**Provided records:**
------------------------------------------------------------

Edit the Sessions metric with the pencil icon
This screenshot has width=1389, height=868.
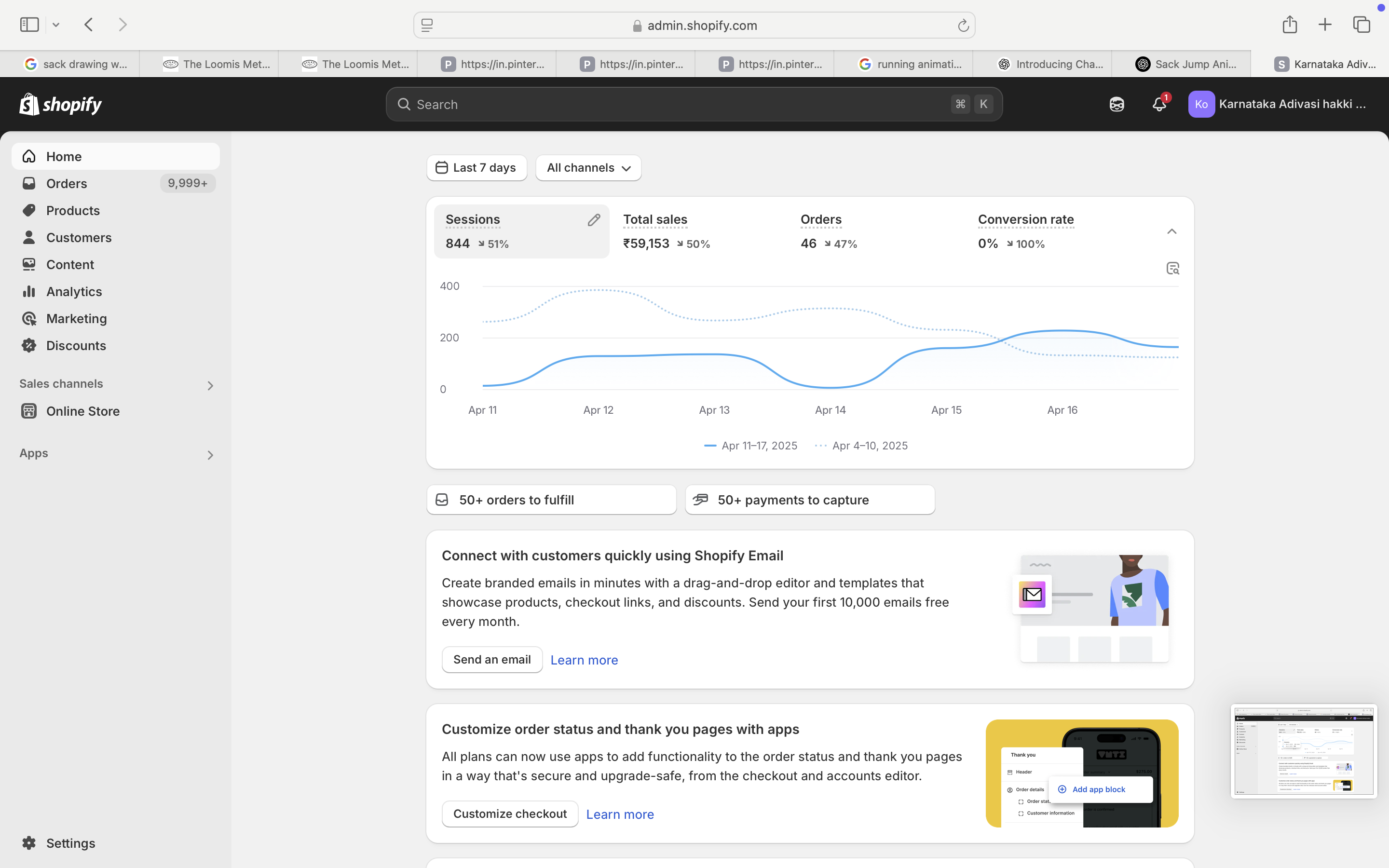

------------------------------------------------------------

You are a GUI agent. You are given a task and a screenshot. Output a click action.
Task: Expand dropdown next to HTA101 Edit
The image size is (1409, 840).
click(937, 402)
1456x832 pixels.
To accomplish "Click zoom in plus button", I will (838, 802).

------------------------------------------------------------

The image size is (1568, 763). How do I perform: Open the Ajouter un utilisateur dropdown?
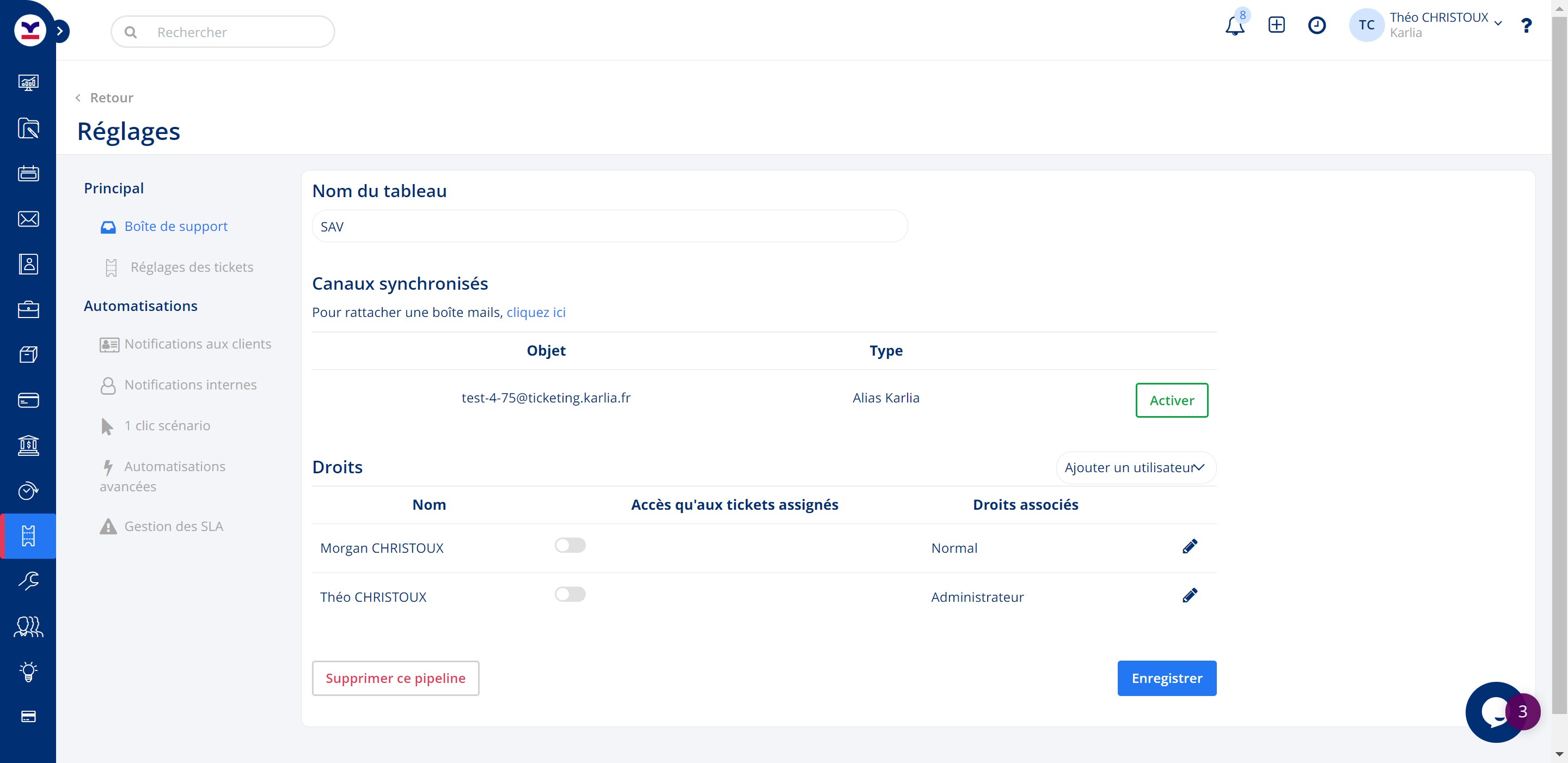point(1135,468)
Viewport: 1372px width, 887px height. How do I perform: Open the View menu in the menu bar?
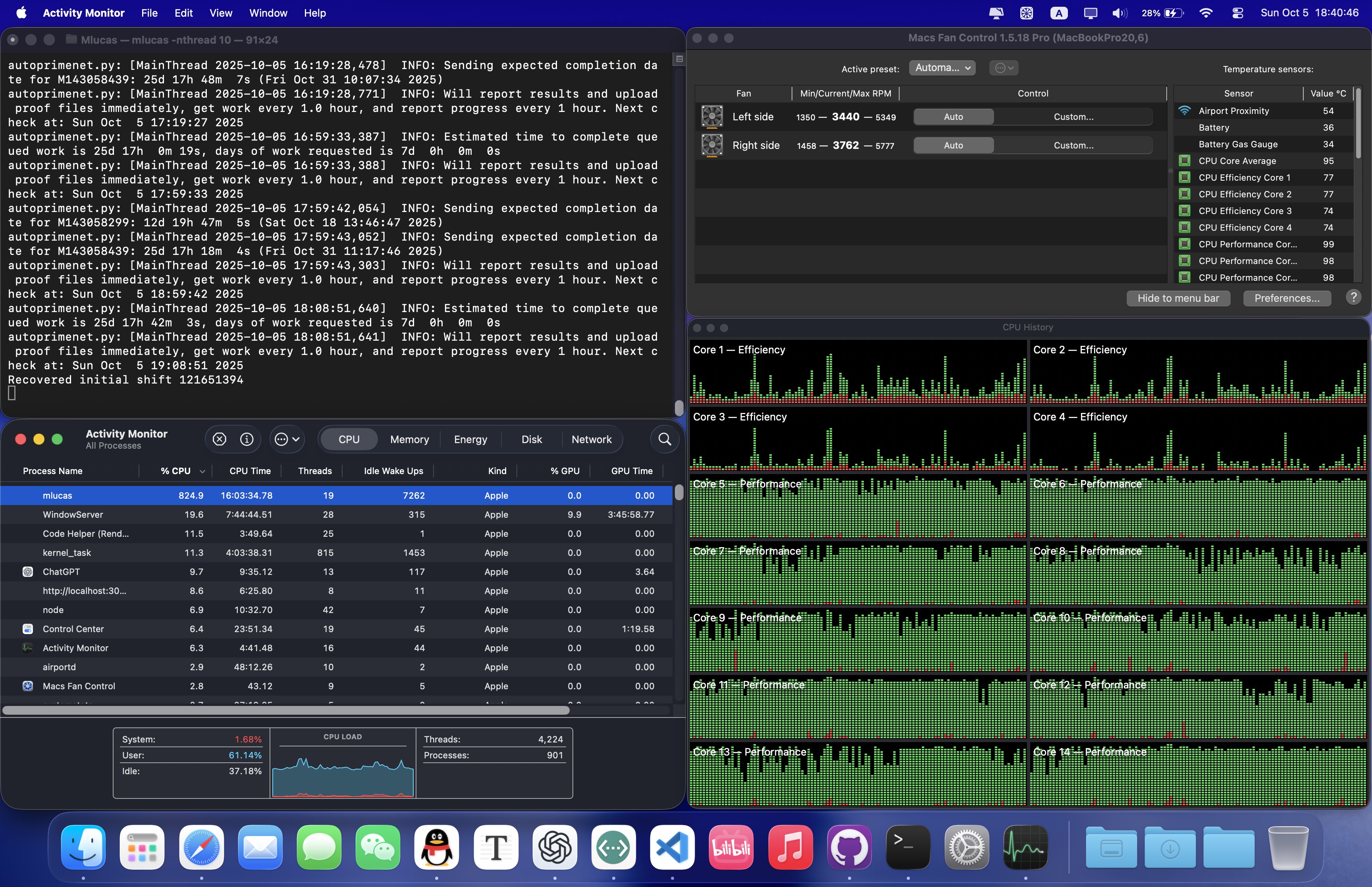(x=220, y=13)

------------------------------------------------------------

**Problem to solve:** Pull out each line of the entries that contains "screenshot".

**Answer to this exercise:**
This screenshot has width=1389, height=868.
You are a GUI agent. You are given a task and a screenshot. Output a click action.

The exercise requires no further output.